La publication des noms des « parrains » des candidats à la présidentielle est-elle anticonstitutionnelle ? Le Conseil d’Etat a annoncé, jeudi 2 février, qu’il avait transmis au Conseil constitutionnel une question préalable de constitutionnalité sur cette publication, à la demande du Front national.
Les Sages doivent rendre leur décision avant le 22 février, l’envoi officiel des formulaires de parrainage étant prévu à partir du 24 pour une remise au plus tard le 16 mars au soir. Si le Conseil constitutionnel décidait d’imposer l’anonymat des parrainages, on reviendrait à la situation qui existait avant 1976, époque où il fallait seulement 100 parrainages et où ils n’étaient pas publiés. Mais d’autres pistes de réforme existent.
1. La dispense de parrainages
En octobre dernier, le sénateur radical Jean-Louis Masson (qui a accordé son parrainage à Nicolas Dupont-Aignan) a déposé une proposition de loi rétablissant le secret des parrainages, mais dispensant aussi de leur recueil les candidats des partis ayant obtenu au moins 5% des voix au premier tour des législatives précédentes.
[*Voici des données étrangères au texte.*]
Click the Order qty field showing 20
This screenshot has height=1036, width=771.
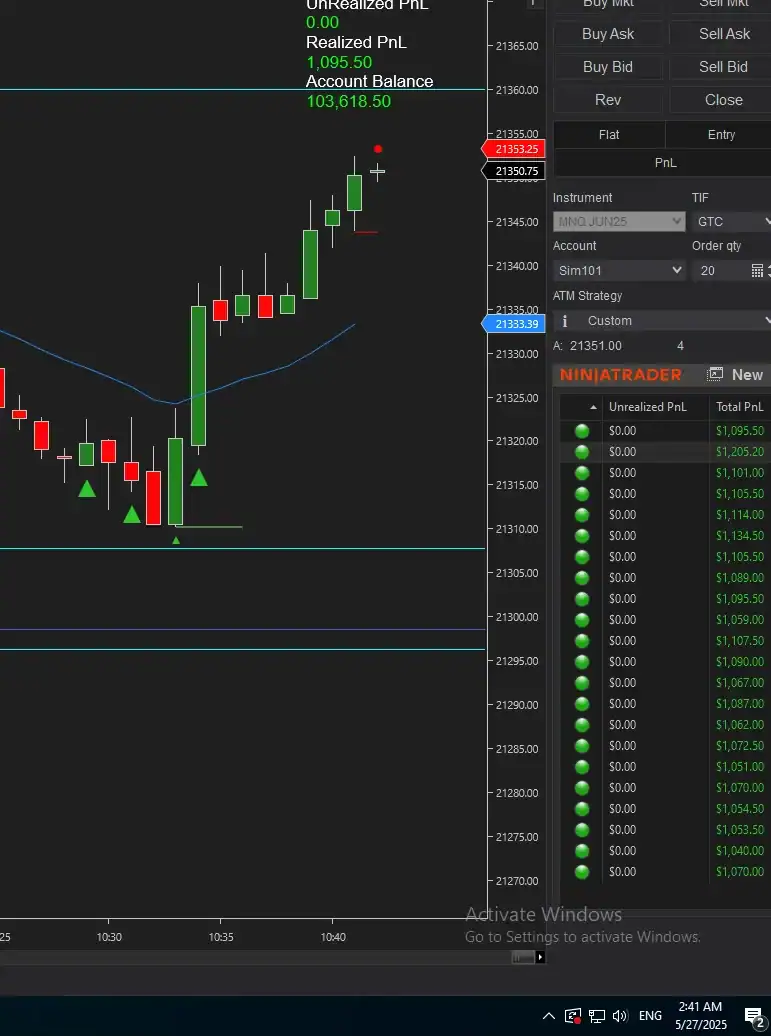(719, 271)

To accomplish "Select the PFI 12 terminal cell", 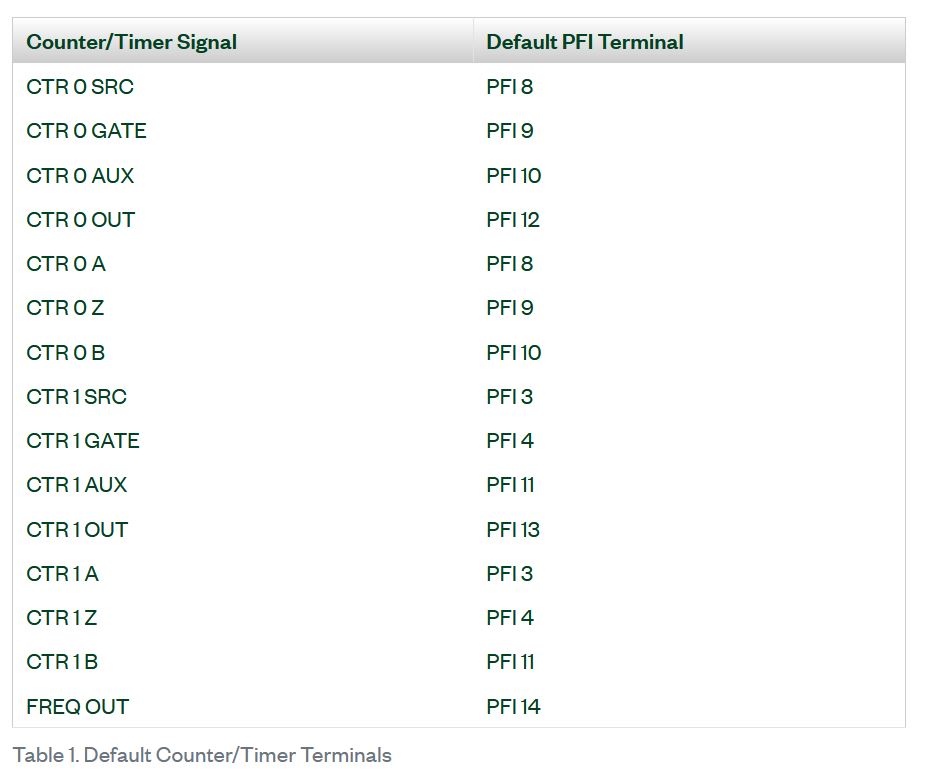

Restée dans les tiroirs du Sénat pour l’instant, cette proposition dispenserait cette année l’UMP, le PS et le MoDem, mais pas les communistes et le FN, qui avaient plafonné en juin 2007 au même score, au centième près : 4,29% —le FN avait en revanche largement dépassé les 5% en 2002. Mais il « libèrerait » les signatures normalement destinées aux grands candidats, qui pourraient se reporter sur d’autres.
2. Le double parrainage
L’idée a été avancée par le maire UMP de Lons-le-Saunier Jacques Pélissard, également président de l’Association des maires de France, dans un récent entretien à la revue spécialisée L’Hémicycle:elle donnerait à chaque maire un parrainage « de soutien », pour « un candidat de cœur », et un autre « républicain » pour un candidat « dont il estime la présence ou les idées dans le débat présidentiel normales ». Dans le même temps, afin d’éviter une explosion du nombre de candidats, le nombre de parrainages nécessaires pourrait passer à 1.000.
3. Le parrainage par davantage d’élus
Fin 2007, le comité sur la réforme des institutions présidé par Edouard Balladur pointait l’existence« de véritables campagnes de démarchage, dont le moins que l’on puisse dire est qu’elles ternissent l’image de la démocratie ». Il suggérait donc la suppression des parrainages au profit d’une présélection des candidats à bulletin secret par un collège électoral de 100.000 élus incluant des délégués des conseillers municipaux, un peu à l’image de celui qui élit les sénateurs.
Reste à savoir à quelle hauteur serait fixée la barre. « 5% ? Cela correspondrait à 5.000 voix obtenues. Or, même si le secret du vote protège les membres du collège, on peut se demander si un candidat issu des extrêmes aurait sa place dans le peloton d’arrivée. 1% et trop de candidats seraient susceptibles d’affluer », s’interrogeait en 2008 une constitutionnaliste, Sophie Lamouroux. Rappelons que le FN, par exemple, ne compte qu’environ 180 élus locaux (conseillers régionaux, généraux et municipaux).
4. Le parrainage par les citoyens
Le comité Balladur avait aussi suggéré qu’un candidat puisse se faire parrainer par un certain pourcentage de citoyens qui lui apporteraient leur signature sur Internet (dans un récent entretien, le constitutionnaliste Guy Carcassonne évoquait le chiffre de 500.000 ou 1 million), mais évoquait à l’époque des « obstacles techniques » liés notamment au contrôle des signatures.
Un récent projet de loi voté par l’Assemblée nationale permet cependant ce type de démarche pour soutenir une demande de référendum par des parlementaires, avec une procédure de contrôle : un futur décret pourrait imposer à l’électeur qui veut soutenir une demande de référendum de donner en ligne son nom, son prénom, ses date et commune de naissance et le nom de la commune où il est inscrit comme électeur, et ces informations pourraient ensuite être vérifiées par rapprochement avec le fichier général des électeurs et électrices.